Accused in mass slaying, Nepal’s King Dipendra dies in a hospital
KATMANDU, Nepal (AP) – Two days after being named to Nepal’s throne, King Dipendra died Monday, a royal official said. The king had reportedly been on life support systems after allegedly shooting himself and most of the royal family.
A member of the State Council, a government body that deals with royal affairs, told The Associated Press on condition of anonymity that Dipendra died at an army hospital in Katmandu.
The announcement was the latest in an amazing series of events that began Friday night, when Dipendra is believed to have gone on a shooting spree, killing eight members of his family before shooting himself. Among them were the king and queen – his parents.
A meeting of the State Council was called for later Monday to formally declare the death and proclaim Dipendra’s uncle, Prince Gyanendra, as the country’s new king.
There was no official announcement from the government or the royal palace.
At the palace, where any coronation ceremony would take place, police said they were told early Monday to make tight security arrangements.
Gyanendra has been serving as acting king since the massacre, and many Nepalese have said they would accept him as king because they could not accept Dipendra, who they blamed for the shootings.
The 29-year-old Dipendra had reportedly been on life support systems since the shooting, which officials said was the result of an argument in which his mother had rejected his choice of a bride because of her clan.
”The king died very early this morning,” the State Council member said
The coronation of a new king could help put Nepal on a path of recovery from the national nightmare of a blood bath that had not been explained, three days later. While the royal family technically had no political power, they are revered in Nepal, and King Birendra – Dipendra’s father – was viewed by many as an incarnation of the Hindu deity Vishnu.
Gyanendra issued a statement Sunday that only served to confuse matters, saying the royal killings were the result of ”accidental” automatic weapons fire. Numerous officials have said privately that Dipendra had been the gunman, but publicly they have stayed distant from that explanation. While Dipendra was clinically dead, he was also technically the king and in Nepal monarchs are above reproach.
Nine people – including Dipendra – died in the shooting, including King Birendra, 55, Queen Aiswarya, 51 and Dipendra’s siblings, Prince Nirajan, 22, and Princess Shruti, 24.
The royal family had gathered for dinner to discuss the wedding of Dipendra. Sources close to the family said that the prince wished to marry the daughter of a former government minister who is a member of the aristocratic Rana family, which ruled Nepal until 1951.
Many found Gyanendra’s explanation of the incident preposterous.
”How can a gun go off and shoot a dozen people in all different directions?” asked Dhan Gurung, a rickshaw driver. ”This is ridiculous.”
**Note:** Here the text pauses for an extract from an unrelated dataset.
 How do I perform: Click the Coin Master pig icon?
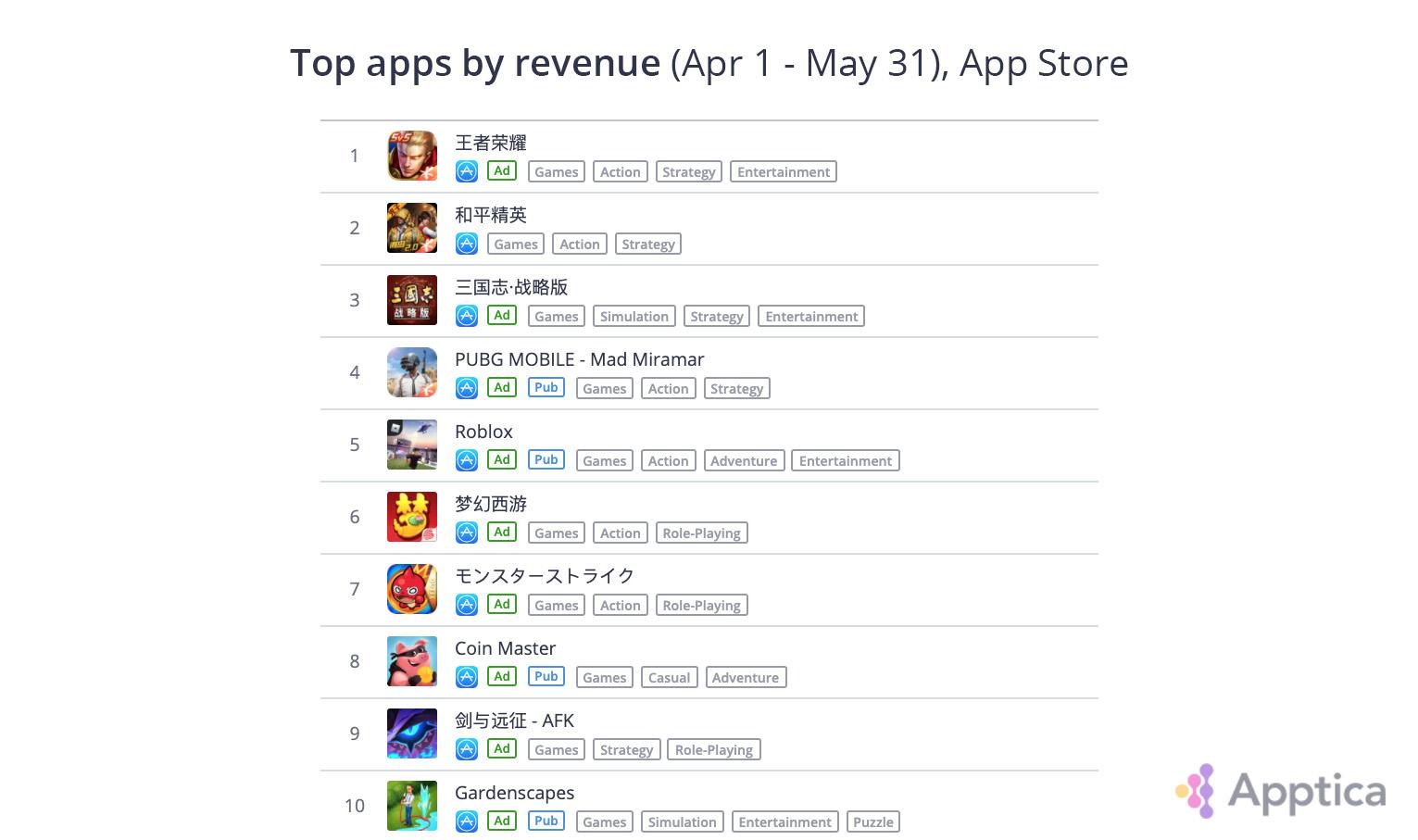tap(411, 661)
”I’ve been in the army, and I know,” agreed Bal Bahadur Tamang, a retiree out shopping. ”There is no such thing as a freak accident like this. Accidents can claim one life, but not spray bullets over eight people.”
On Sunday, an old photograph of Dipendra in royal attire ran on page one of the government newspaper, The Rising Nepal. The newspaper mentioned no gunfire and said the previous king had died in ”an unanticipated incident.”
Prime Minister Girija Prasada Koirala said late Saturday that the government would investigate the killings, but he may have been seeking to preserve calm, since only the king can order investigations into matters involving the royal family.
Koirala had visited Dipendra and three injured royal family members in the military hospital Sunday.
During a royal funeral procession at sunset Saturday, hundreds of thousands of mourners lined the streets. They wailed, clasped their hands in respect and offered flowers as the bodies were taken for cremation according to Hindu rites.
Some suspected the government in the palace massacre. Officials have said there was no involvement by Maoist rebels who have sought to overthrow the monarchy.
Birendra was remembered Sunday as a monarch who used his influence to improve things for this highly impoverished, predominantly Hindu nation which only opened to the outside world a half-century ago.
”We have, in short, lost a visionary monarch who ably guided his nation through thick and thin,” The Katmandu Post said in a front-page editorial. ”It will no doubt be difficult to replace such a leader who had won the people’s heart and symbolized Nepal’s move toward a modern era.”